— START Given passage —
The shrine was founded in the 10th-century and has since become one of the most important in the country. This is one of many shrines that is dedicated to Sugawara Michizane, the Shinto deity of scholarship. Amazingly, the original shrine and building have been destroyed many times over the years thanks to fires, with the current hall and gate being in place since 1845. If you head here in July, then be sure to check out Tenjin Matsuri – one of Japan’s biggest festivals.
Momofuku Ando Instant Ramen Museum
It can be easy to take instant ramen noodles for granted. However, it wasn’t until Momofuku Ando noticed the lengthy lines outside ramen shops that he realized there was a need for change. He soon founded Nissin as Momofuku wanted ramen to be available to anyone, anytime. Creating the food was no easy task as it would take plenty of trial and error to make the recipe that many of us know and love today.
Now, people from all around the world have thanked and congratulated the founder for his work. All of this and more can be learned in the Momofuku Ando Instant Ramen Museum as we are taken on a journey through time. We get to learn all about the hidden messages in their advertisements as well as getting the chance to design our own pots and make noodles before collecting a host of memorabilia from the day.
There is a beloved tale that goes with Ohatsu Tenjin. The shrine represents Japan’s answer to Romeo and Juliet as two lovers, an adult worker named Ohatsu, and a soy sauce store owner named Tokubei, met and fell in love. Their tragic story eventually ends with them taking their lives together in the forests of Tsuyuno Tenjinsha. Now, the shrine attracts many couples from around the world who all want to pray for a strong relationship and marriage.
— END Given passage —
— START Supplied records —
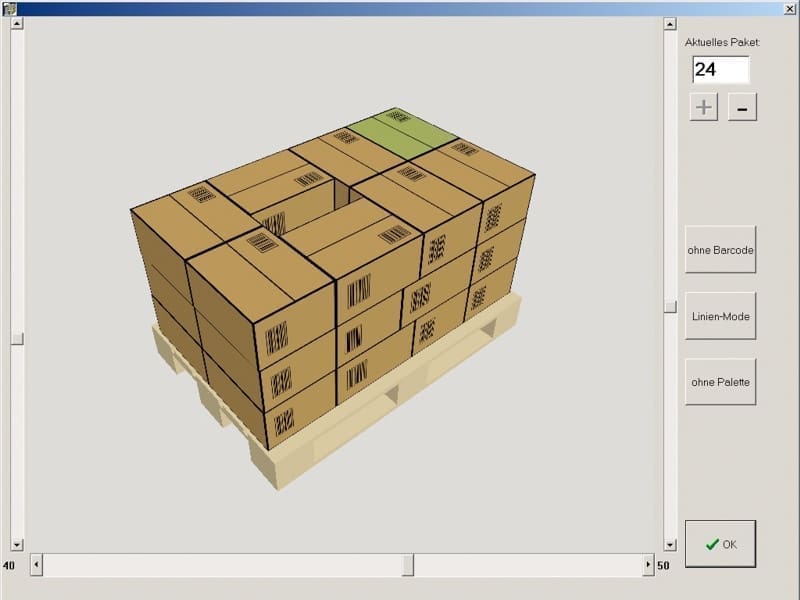Click the 'Aktuelles Paket' number field
800x600 pixels.
720,70
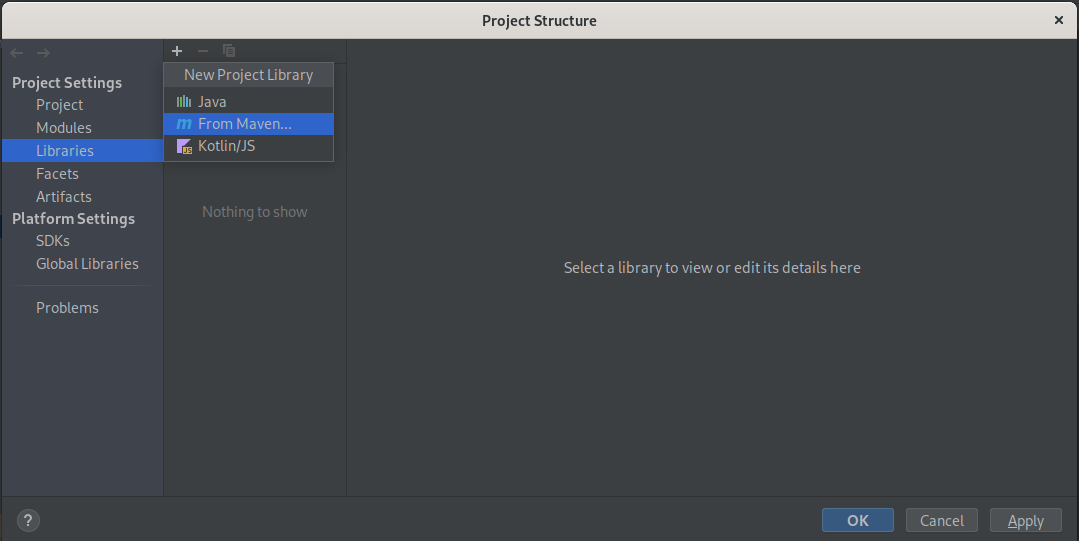Click the plus icon to add library
This screenshot has width=1079, height=541.
tap(177, 51)
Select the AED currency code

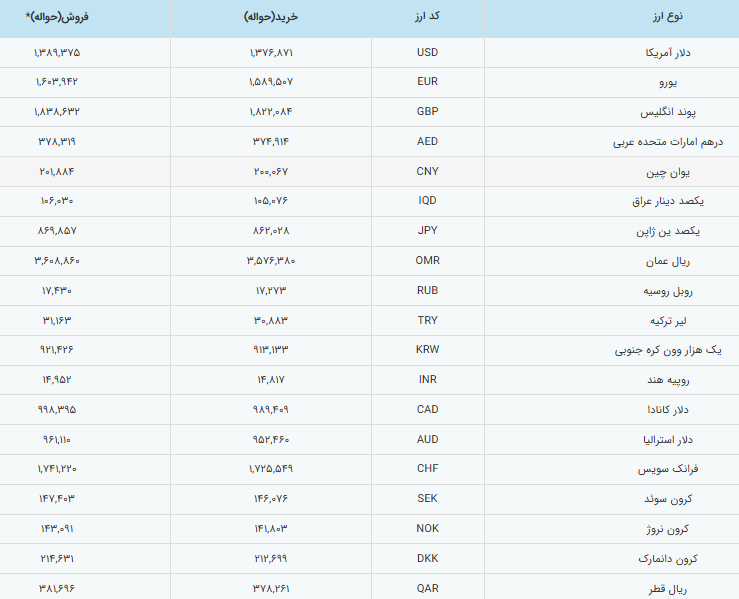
— END Supplied records —
**Set tasks**
(A) Say whether each statement agrees with the shrine and museum guide. Answer yes or no, and quote the words of the text that decide it.
(i) The current hall and gate have stood since 1845.
(ii) Tokubei ran a soy sauce store.
(iii) Tenjin Matsuri takes place in August.
(B) Using the shrine and museum guide, answer each question on its own line:
(i) Which deity is the first shrine dedicated to?
(ii) What company did Momofuku Ando found?
(iii) Where does the story of Ohatsu and Tokubei end?
(C) In the shrine and museum guide, write out the part from "The shrine was" to "Japan’s biggest festivals." again, swapping "fires" for "floods".

**Responses per task**
(A)
(i) Yes: "with the current hall and gate being in place since 1845"
(ii) Yes: "a soy sauce store owner named Tokubei"
(iii) No: "If you head here in July, then be sure to check out Tenjin Matsuri"

(B)
(i) Sugawara Michizane
(ii) Nissin
(iii) In the forests of Tsuyuno Tenjinsha

(C)
The shrine was founded in the 10th-century and has since become one of the most important in the country. This is one of many shrines that is dedicated to Sugawara Michizane, the Shinto deity of scholarship. Amazingly, the original shrine and building have been destroyed many times over the years thanks to floods, with the current hall and gate being in place since 1845. If you head here in July, then be sure to check out Tenjin Matsuri – one of Japan’s biggest festivals.